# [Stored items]
□ □ □ □

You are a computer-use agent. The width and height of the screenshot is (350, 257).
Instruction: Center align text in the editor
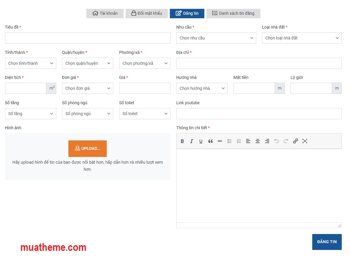coord(258,141)
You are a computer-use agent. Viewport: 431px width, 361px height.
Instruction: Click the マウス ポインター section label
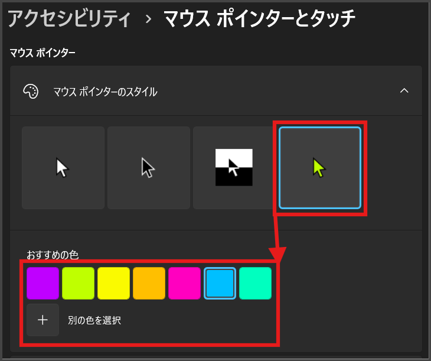pyautogui.click(x=43, y=53)
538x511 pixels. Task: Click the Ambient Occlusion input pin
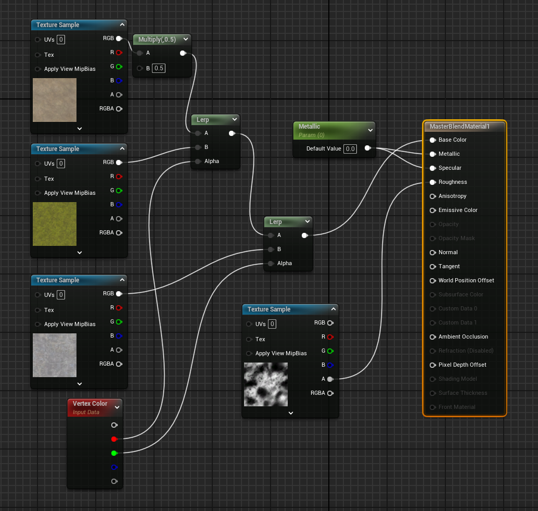click(432, 337)
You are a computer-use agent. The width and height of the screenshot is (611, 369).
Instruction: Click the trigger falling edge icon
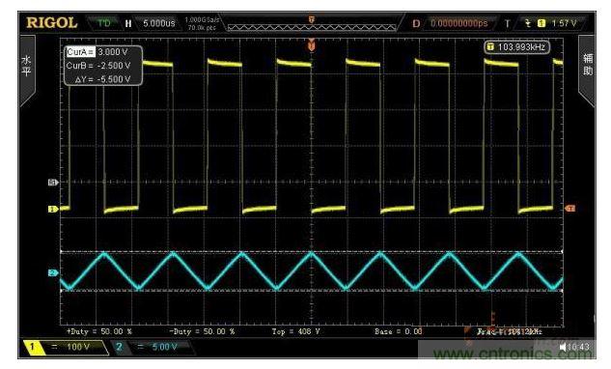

□ □ □ □

# [ACTIVITY]
The job here is to find each line above with the word "agent" and copy it.

# [WRITTEN RESPONSE]
You are a computer-use agent. The width and height of the screenshot is (350, 257).
You are a computer-use agent. Viewport: 431px width, 361px height.
You are a computer-use agent. The width and height of the screenshot is (611, 369).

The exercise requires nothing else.